Mike adds: I should pass along these stats that Dennis sent as well: there are some 44 million interactions between the public and law enforcement every year. Less than 4% are violent. There were 990 citizens (40% of them black) and 42 police killed in the course of those interactions in 2015. Meanwhile, in the same year, the number of people who die from medical mistakes annually was recently estimated by a Johns Hopkins study to be 250,000.
Chuck Albertson: "You forgot this week's fad, Pokémon Go (this guy gives fresh new meaning to the word 'jarhead').

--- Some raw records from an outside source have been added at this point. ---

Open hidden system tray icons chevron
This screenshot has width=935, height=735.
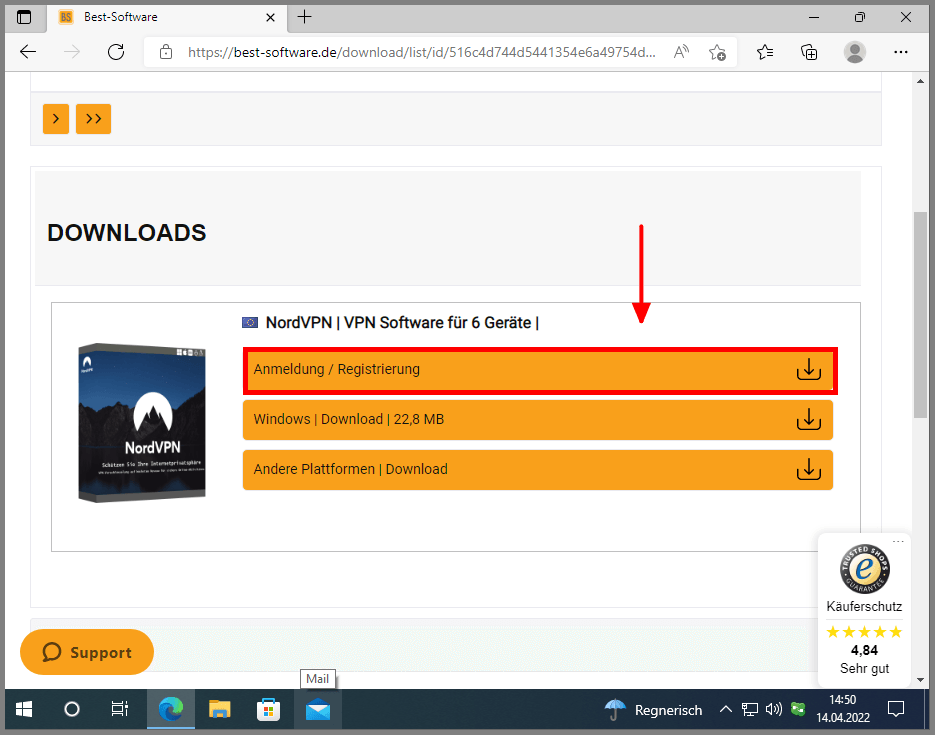[726, 709]
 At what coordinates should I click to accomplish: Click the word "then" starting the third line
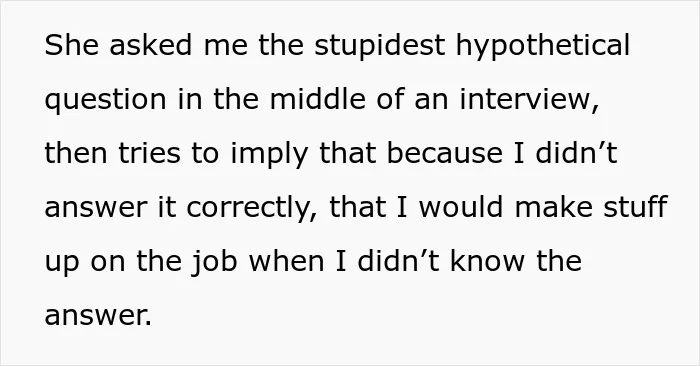tap(76, 153)
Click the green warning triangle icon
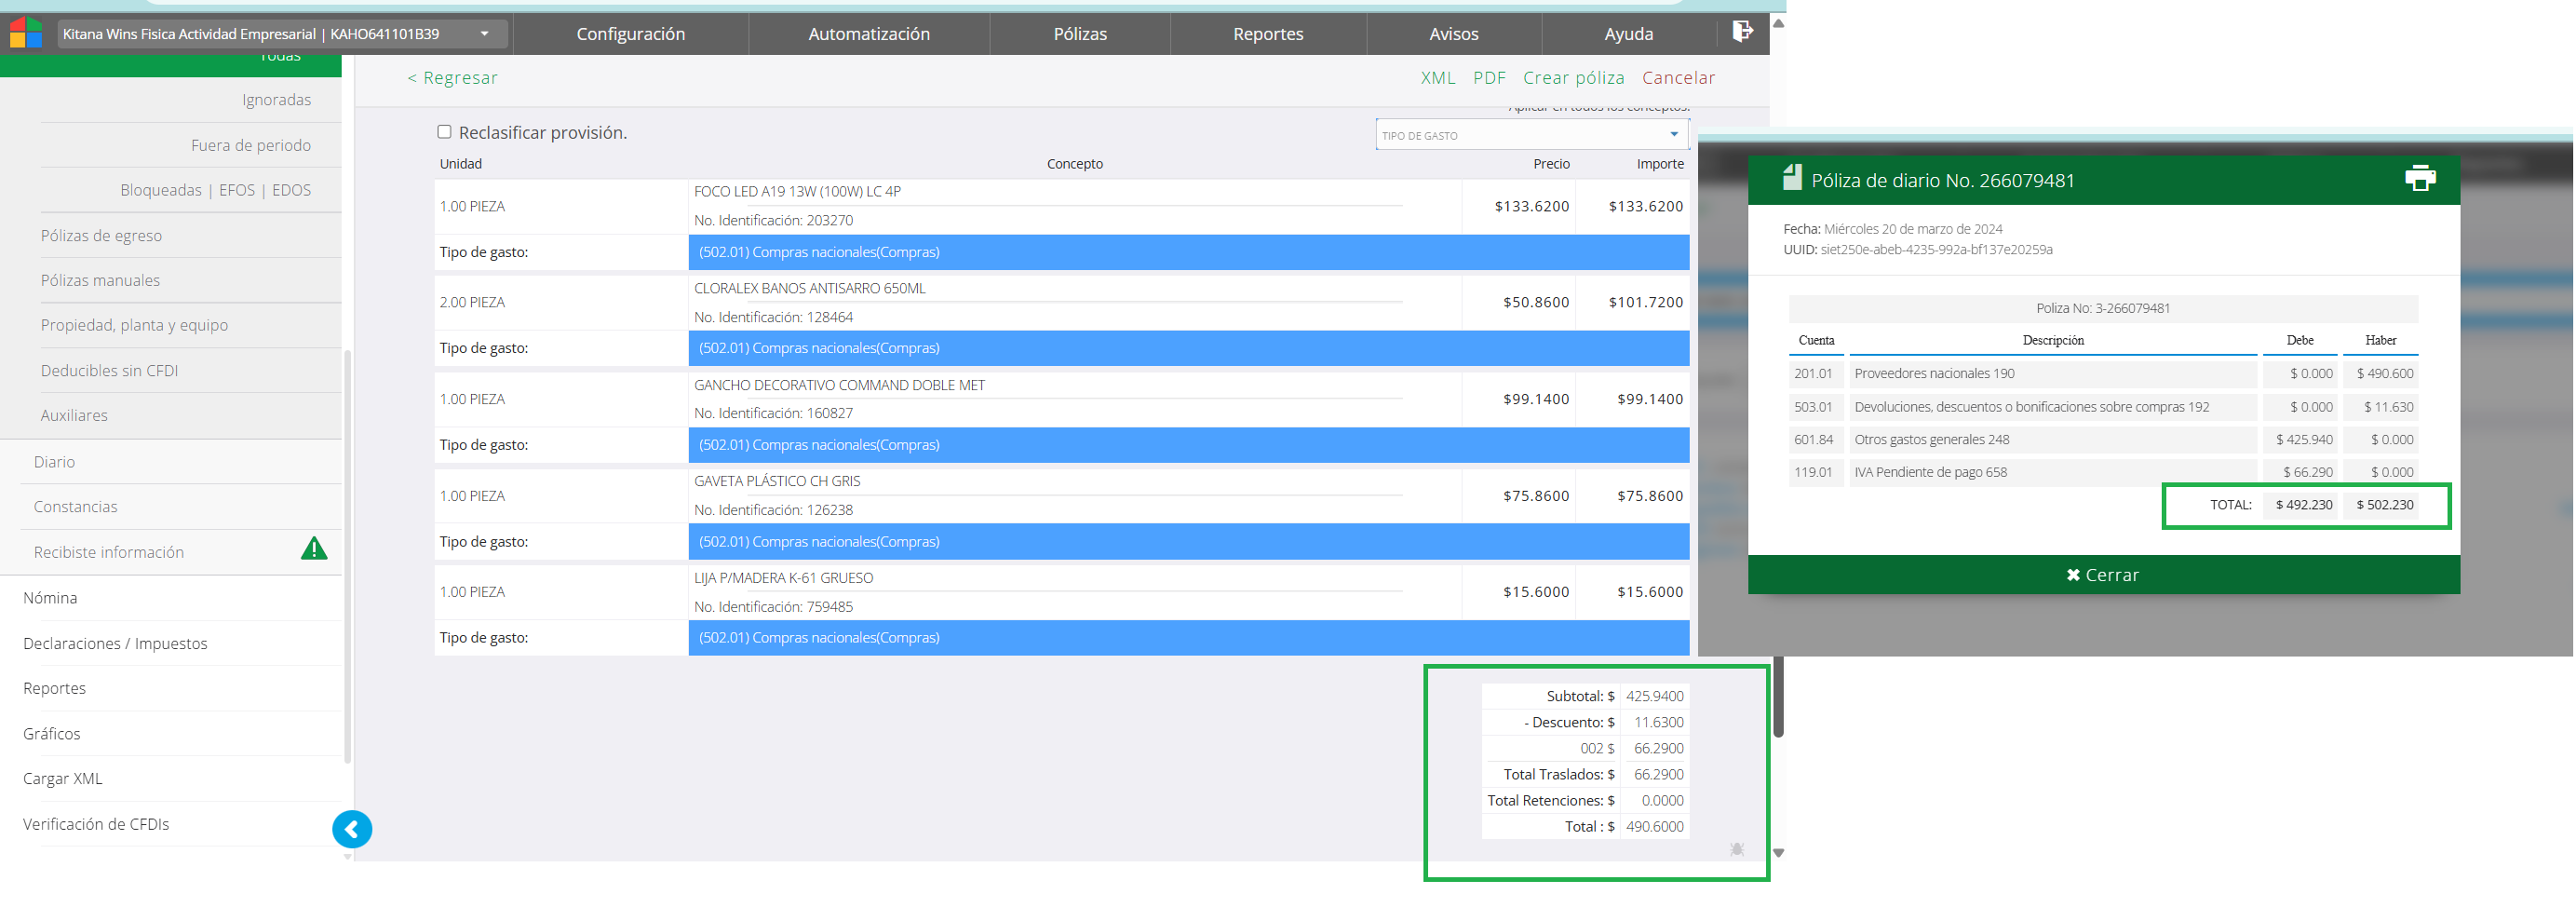 [314, 549]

I swear to God, I will not be stopping these people from waltzing in front of a bus."
Mike replies: There is a certain strange perfection to the ridiculous absurdity of that story.
Geoff Wittig: "Just two little factoids that may provide some comforting perspective.
"First, here in the U.S., those 32,000 deaths from motor vehicle accidents in 2015 do indeed represent a great tragedy, but consider: those fatal accidents comprise an ever-shrinking tiny fraction of total vehicle miles driven. Plotted over time, it's basically an asymptotic curve. In 1921 it was more than 24 deaths per 100 million vehicles miles. In 2014 it was just scarcely over one, which is an astonishing accomplishment. The decline may have paused in the past year or two, as has the decline in drunk driving, which may be a marker for working class distress, but the overall trend is still remarkable.
"Second, I would strongly recommend Steven Pinker's book The Better Angels of Our Nature, from 2012. Mainstream media/broadcast news leaves you with the distorted impression that we live in an incredibly violent time. ('If it bleeds it leads' as the saying goes in the news business.) But that's just not so! To the contrary, across the U.S. rates of violent crime and murder are at or near historic lows, and have been declining for decades. The same is true across most of the world. Pinker points out that the trend dates back to pre-history. Tribal human origins where horrifically violent, with near-constant genocidal conflict between competing bands and tribes. Twentieth century industrialized warfare notwithstanding, the likelihood of violent death has been declining for millennia, and continues to do so for the overwhelming majority of humanity. In most meaningful ways, daily life for the majority of people on the planet continue to improve incrementally year on year."